Osmanlı döneminde Konya ve İstanbul mevlevihanelerinden sonra en büyük üçüncü mevlevihanenin Edirne’de bulunduğunu anımsatan Sezer, “Maalesef zaman içinde yıkılmış ve 500 yıllık bir gelenek yok olmuş durumda. Oranın yeniden ayağa kaldırılması için çalışmalar yapılıyor. Mevlevihaneyle ilgili kazı çalışmalarını devam ettiriyoruz.” dedi.
Sezer, kazı çalışmalarının ardından mevlevihanenin inşasına hızlı bir şekilde başlayacaklarını dile getirdi.
Edirne Mevlevihanesi’nin önemli bir merkez olacağını belirten Sezer, şunları kaydetti:
“Mevlevihane bir binadan ibaret değil. İçine ruh katan semazenlerimiz olacak. Kültür ve Turizm Bakanlığından bir hocamız Edirneli evlatlarımızı yetiştiriyor. Gerçekten çok güzel çalışmalar oluyor. Hem ilimiz hem ülkemiz hem de Balkanlar için çok önemli. Semazenler gözümüze ve gönlümüze hitap ediyorlar. İlk sema gösterisi ramazan ayında olacak, ardından Balkan ülkelerinde gösteriler olacak. Bu kültürü ne kadar uzağa götürebilir, ne kadar çok gönüle dokunabilirsek kendimizi mutlu hissedeceğiz.”

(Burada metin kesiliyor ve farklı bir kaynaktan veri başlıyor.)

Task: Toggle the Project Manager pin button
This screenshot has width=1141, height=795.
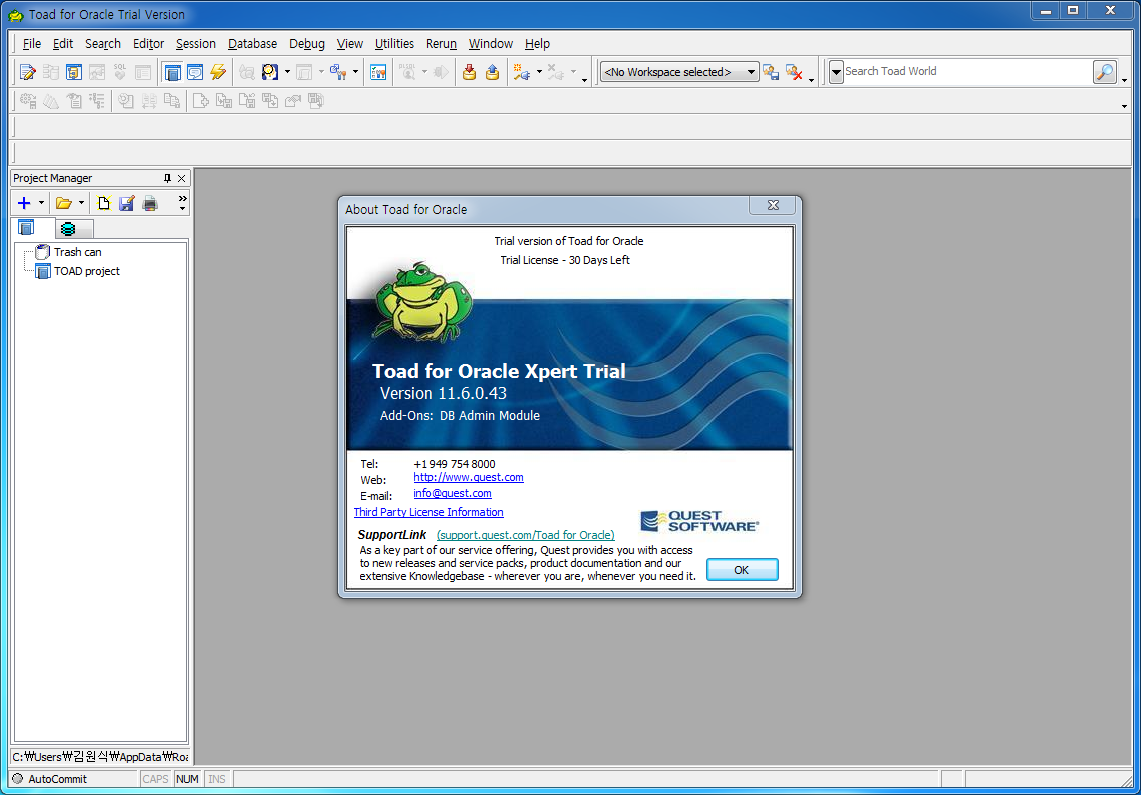Action: click(x=167, y=178)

İstanbul Tarihi Türk Müziği Topluluğu Semazen Sanatçısı Sabahattin Harma ise Edirne’de yapılan çalışmaların çok anlamlı olduğunu ifade etti.
Sema öğrenmenin zor bir süreç olduğunu dile getiren Harma, “Ben daha önce de öğrenciler yetiştirmiştim ancak Edirne’deki öğrencilerimizde farklı bir manevi havanın olduğunu görüyorum. Bu durumu mevlevihaneye bağlıyorum. Önemli olan bu felsefeyi, bu ekolü ruhen yaşamak, bu da zamanla olacak bir şey.” diye konuştu.
Öğrencilerden Emirhan Mermi de sema öğrenmekten mutlu olduğunu belirtti.
Sema dönerken farklı bir ruh haline büründüklerini anlatan Mermi, “Bu kültürü hayatım boyunca sürdürmek istiyorum. Büyük bir emek veriyoruz. Ekibimizle çalışmalara devam edeceğiz.” dedi.
Melih Kaan da sema dönerken ruhen rahatladığını dile getirdi.